To understand and embrace social networking is to place the idea that says “technology makes this possible” to one side and embrace the idea of the basic human need to stay in touch with other like-minded people at all times. As Clay Shirky says “The desire to be part of a group that shares, cooperates, or acts in concert is a basic human instinct.” Think about rock concerts for a minute….. Those “experts” that take a position on social networking and advertising come at it from a technological point of view, as in “technology has created the means for everyone to be connected and to stay in touch.” I disagree with that statement because it removes nature from the game. It is entirely natural for humans to want to interact as often as possible as we are all social animals. Cities are no more artificial (technological) than the hives of bees, therefore the Internet is as natural as a spider’s web. People who believe that technology is driving our online interactions are missing the point, as John Gray, professor of European thought at LSE has written – “we ourselves are technological devices, invented by ancient bacterial communities as a means of genetic survival.” Bottom line – social networking, [edit] on and offline, is as natural as apple pie as we all want to be as connected as possible – we can’t help it.
To some, online networks might be seen as mere antidotes to boredom at work, school or college, yet these new social networks do more than simply transmit one-way information about their members, they can change behaviour by propagating moods. These days we can all share “news” really fast, even about ourselves – for example, my Facebook or Twitter status might say “I’m heading to the beach in Waikiki…” and the mood that simple statement makes might become very contagious.

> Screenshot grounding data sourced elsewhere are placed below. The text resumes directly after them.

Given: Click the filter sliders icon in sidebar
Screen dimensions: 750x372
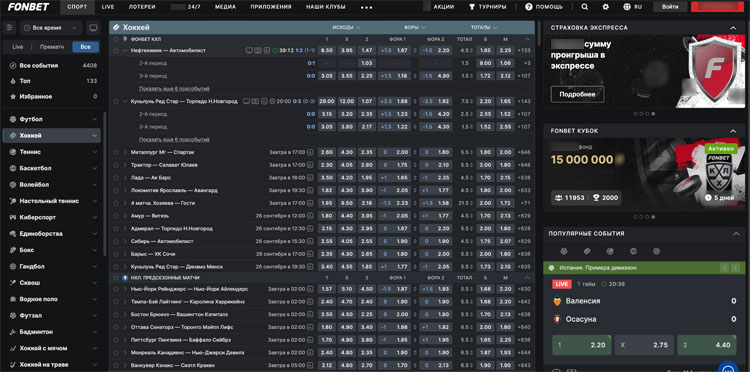Looking at the screenshot, I should tap(10, 28).
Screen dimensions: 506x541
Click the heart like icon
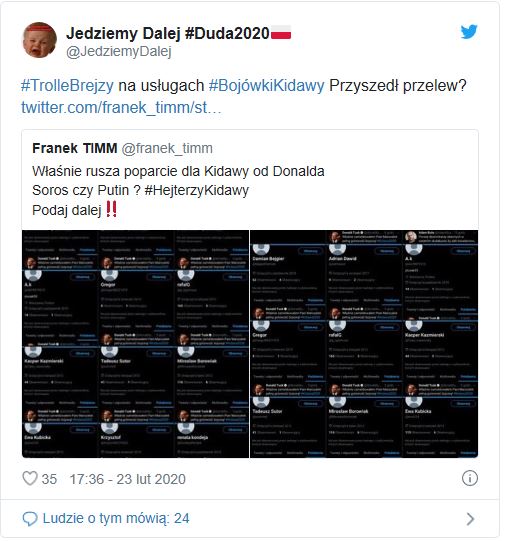click(x=30, y=479)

The Internet confirms what we have all known for a long time – the world is ruled by the power of suggestion but in the case of social networking it is often “influencers” that lead the suggesting. Then suggestions might become “group think.” John Gray writes – “in evolutionary prehistory, consciousness emerged as a side effect of language. Today it is a by product of media.” [Update N.B. - I prefer the straightforward use of the word media, especially re the social web] So, the question currently being asked by companies and advertisers is “how do we market and advertise to social networks?” Having to ask that question suggests the rocky ground that online advertisers are standing on.